3,13 そのとき、イエスが、ガリラヤからヨルダン川のヨハネのところへ来られた。彼から洗礼を受けるためである。
3,14 ところが、ヨハネは、それを思いとどまらせようとして言った。「わたしこそ、あなたから洗礼を受けるべきなのに、あなたが、わたしのところへ来られたのですか。」
3,15 しかし、イエスはお答えになった。「今は、止めないでほしい。正しいことをすべて行うのは、我々にふさわしいことです。」そこで、ヨハネはイエスの言われるとおりにした。
3,16 イエスは洗礼を受けると、すぐ水の中から上がられた。そのとき、天がイエスに向かって開いた。イエスは、神の霊が鳩のように御自分の上に降って来るのを御覧になった。
3,17 そのとき、「これはわたしの愛する子、わたしの心に適う者」と言う声が、天から聞こえた。

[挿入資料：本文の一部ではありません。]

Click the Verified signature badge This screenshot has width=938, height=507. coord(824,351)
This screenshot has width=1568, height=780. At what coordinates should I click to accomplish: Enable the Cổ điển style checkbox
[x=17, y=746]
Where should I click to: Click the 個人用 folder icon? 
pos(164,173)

 洗礼はヨハネが言うように「悔い改め」つまり、生き方の神への転換だ。イエスはこれから先の人生を神の言葉に従うものへと方向転換するため洗礼を受けた。神への応答は「神の子」として生きること、だから、イエスの洗礼、それは神の子であるとの認証式(詩編第2編を参照。)とも言えよう。そこでは、イエスに相応しい神の霊の賦与、即ち、知識・識別・思慮・勇気・神を畏れ敬う賜物(イザヤ11章)が与えられた。神の霊を得て、神の子としてイエスは貧しい者への宣教に向かったのだった。(同61章)

 洗礼を受けた者はもう一度出直そう、イエスの道へ。
今週の一句
振袖や 出合えば嬉し 成人式

―もとゐ―


 2014年1月19日(日)
 年間第2主日

 ヨハネによる福音書1章29節-34節

1,29 〔そのとき、〕ヨハネは、自分の方へイエスが来られるのを見て言った。「見よ、世の罪を取り除く神の小羊だ。
1,30 『わたしの後から一人の人が来られる。その方はわたしにまさる。わたしよりも先におられたからである』とわたしが言ったのは、この方のことである。
1,31 わたしはこの方を知らなかった。しかし、この方がイスラエルに現れるために、わたしは、水で洗礼を授けに来た。」
1,32 そしてヨハネは証しした。「わたしは、“霊”が鳩のように天から降って、この方の上にとどまるのを見た。
1,33 わたしはこの方を知らなかった。しかし、水で洗礼を授けるためにわたしをお遣わしになった方が、『“霊”が降って、ある人にとどまるのを見たら、その人が、聖霊によって洗礼を授ける人である』とわたしに言われた。
1,34 わたしはそれを見た。だから、この方こそ神の子であると証ししたのである。」

 キリスト教では洗礼者ヨハネをイエスの先駆者、証する者と位置づけている。今日の福音でもそれはあきらか。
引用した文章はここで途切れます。